Alec Swartz, BS1, Jonathan Ragheb, MD2, Mohammad Alomari, MD2, Frances Tardy Rivera, MD2, Ashraf Almomani, MD2, Pravallika Chadalavada, MD2, Hammad Zafar, MD2, Mamoon Ur Rashid, MD3, Ronnie Pimentel, MD, FACG2 1Ross University School of Medicine, Weston, FL; 2Cleveland Clinic Florida, Weston, FL; 3Cleveland Clinic, Weston, FL
Introduction: Vertical banded gastroplasty (VBG) is a restrictive weight loss procedure commonly performed in the 1980s-early 2000s. Most complications present within the first 4 years postoperatively, necessitating revision in approximately 50% of patients. This case examines an atypical instance of delayed staple line leak revised laparoscopically.
Case Description/Methods: A 71 year-old Hispanic female with a history of bariatric surgery more than 30 years prior presented with 5 years of daily postprandial epigastric pain, bloating, and nausea relieved by non-bloody/non-bilious vomiting without weight change since symptom onset. Symptoms did not improve with PPI. An upper GI series (UGI) revealed a small intermittent hiatal hernia and narrowing of the gastric body, consistent with previous gastric surgery (Fig 1A). Given chronicity, symptoms were considered functional and treated conservatively by 2 previous providers without resolution. Two years later she underwent an esophagogastroduodenoscopy; gastric biopsies showed chronic gastritis with focal intestinal metaplasia and active H. pylori. Endoscopically, there were no signs of Roux-en-y gastric bypass (RYGB), and providers considered these findings consistent with sleeve gastrectomy, attributing symptoms to impaired gastric distensibility. She was given bismuth quadruple therapy for H. pylori and continued on PPIs. One year later she presented to the emergency department with persistent symptoms. On an abdominal CT with IV contrast a non-abdominal radiologist interpreted imaging as a normal RYGB (Fig 1 C-D). Gastroenterology was consulted, and re-examination of the CT suggested a gastro-gastric fistula versus VBG with leak based on a fluid collection identified in the excluded stomach. An UGI series confirmed VBG and suggested a staple line leak versus tightened band (Fig 1B). She underwent laparoscopic band transection with partial excision and hiatal hernia repair by general surgery. An upper GI series on post-operative day 1 did not show any evidence of post-surgical leak. On follow up post operative day 19, she had no dysphagia, nausea, vomiting, or abdominal pain.

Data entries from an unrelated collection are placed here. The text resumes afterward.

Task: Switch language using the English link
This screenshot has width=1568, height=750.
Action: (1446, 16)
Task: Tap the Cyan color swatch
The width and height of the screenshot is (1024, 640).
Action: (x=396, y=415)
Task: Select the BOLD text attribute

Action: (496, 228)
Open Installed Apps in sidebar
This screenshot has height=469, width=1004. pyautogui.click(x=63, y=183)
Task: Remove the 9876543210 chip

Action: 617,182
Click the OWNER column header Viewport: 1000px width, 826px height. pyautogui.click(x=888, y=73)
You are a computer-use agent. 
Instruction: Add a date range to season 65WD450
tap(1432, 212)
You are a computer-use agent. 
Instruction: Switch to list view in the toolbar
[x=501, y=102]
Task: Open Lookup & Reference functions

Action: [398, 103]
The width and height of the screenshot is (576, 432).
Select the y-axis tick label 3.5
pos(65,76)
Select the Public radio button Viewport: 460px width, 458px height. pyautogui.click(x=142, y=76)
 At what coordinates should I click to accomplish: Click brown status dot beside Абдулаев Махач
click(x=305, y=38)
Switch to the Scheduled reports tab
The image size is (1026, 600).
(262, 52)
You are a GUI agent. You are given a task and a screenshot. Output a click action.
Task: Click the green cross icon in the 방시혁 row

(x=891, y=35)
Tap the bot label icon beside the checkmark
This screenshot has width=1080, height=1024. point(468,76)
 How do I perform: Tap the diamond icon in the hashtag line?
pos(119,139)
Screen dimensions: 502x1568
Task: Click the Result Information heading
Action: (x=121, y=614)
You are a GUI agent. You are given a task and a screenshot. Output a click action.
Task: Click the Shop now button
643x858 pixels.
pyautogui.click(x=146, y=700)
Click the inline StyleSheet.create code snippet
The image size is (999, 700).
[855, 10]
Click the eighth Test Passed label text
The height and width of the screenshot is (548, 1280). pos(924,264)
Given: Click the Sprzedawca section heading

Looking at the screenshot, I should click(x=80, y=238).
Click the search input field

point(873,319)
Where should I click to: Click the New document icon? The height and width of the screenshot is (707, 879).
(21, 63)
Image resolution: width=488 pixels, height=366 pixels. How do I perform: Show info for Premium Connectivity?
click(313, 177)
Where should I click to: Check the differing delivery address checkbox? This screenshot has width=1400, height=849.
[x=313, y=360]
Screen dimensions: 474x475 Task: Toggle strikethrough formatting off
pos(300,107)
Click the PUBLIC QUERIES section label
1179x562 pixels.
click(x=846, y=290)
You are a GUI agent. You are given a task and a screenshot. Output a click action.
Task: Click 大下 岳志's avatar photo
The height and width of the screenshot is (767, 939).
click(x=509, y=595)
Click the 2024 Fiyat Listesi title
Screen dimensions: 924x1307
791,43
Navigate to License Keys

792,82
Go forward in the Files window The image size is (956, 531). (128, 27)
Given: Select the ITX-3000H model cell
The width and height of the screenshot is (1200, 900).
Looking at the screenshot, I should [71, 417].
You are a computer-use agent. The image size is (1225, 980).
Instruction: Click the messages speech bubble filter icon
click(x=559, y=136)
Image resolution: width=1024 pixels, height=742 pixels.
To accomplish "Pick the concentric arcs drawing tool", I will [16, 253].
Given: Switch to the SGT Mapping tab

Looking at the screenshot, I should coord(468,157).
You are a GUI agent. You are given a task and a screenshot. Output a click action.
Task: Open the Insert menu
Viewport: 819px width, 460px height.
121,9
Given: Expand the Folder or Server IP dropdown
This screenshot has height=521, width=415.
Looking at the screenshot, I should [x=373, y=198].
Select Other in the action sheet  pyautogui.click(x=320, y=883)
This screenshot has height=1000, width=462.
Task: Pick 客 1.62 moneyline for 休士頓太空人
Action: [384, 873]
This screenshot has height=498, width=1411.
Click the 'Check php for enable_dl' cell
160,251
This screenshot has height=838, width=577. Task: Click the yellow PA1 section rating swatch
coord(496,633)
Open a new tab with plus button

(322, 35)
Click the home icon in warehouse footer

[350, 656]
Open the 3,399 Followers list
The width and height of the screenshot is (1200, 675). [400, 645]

Discussion: We present a delayed diagnosis of tight VBG which demonstrates the need for physician awareness of early bariatric procedures. This case also highlights the importance of including abdominal radiologists in management of patients requesting second opinions. Lastly, gastric band transection can be considered as an alternative to other VBG revision approaches, such as RYGB.
Figure: Figure 1. Upper GI series from 2019 (A) and 2022 (B) showing narrow banded mesh (A; yellow arrowhead) and retrograde filling of fundus with contrast (B; green arrowhead). Coronal CT abdomen and pelvis without IV contrast showing fluid filled fundus laterally and distended stomach distal to pouch medially (C-D, arrowhead).
Disclosures:
Alec Swartz indicated no relevant financial relationships.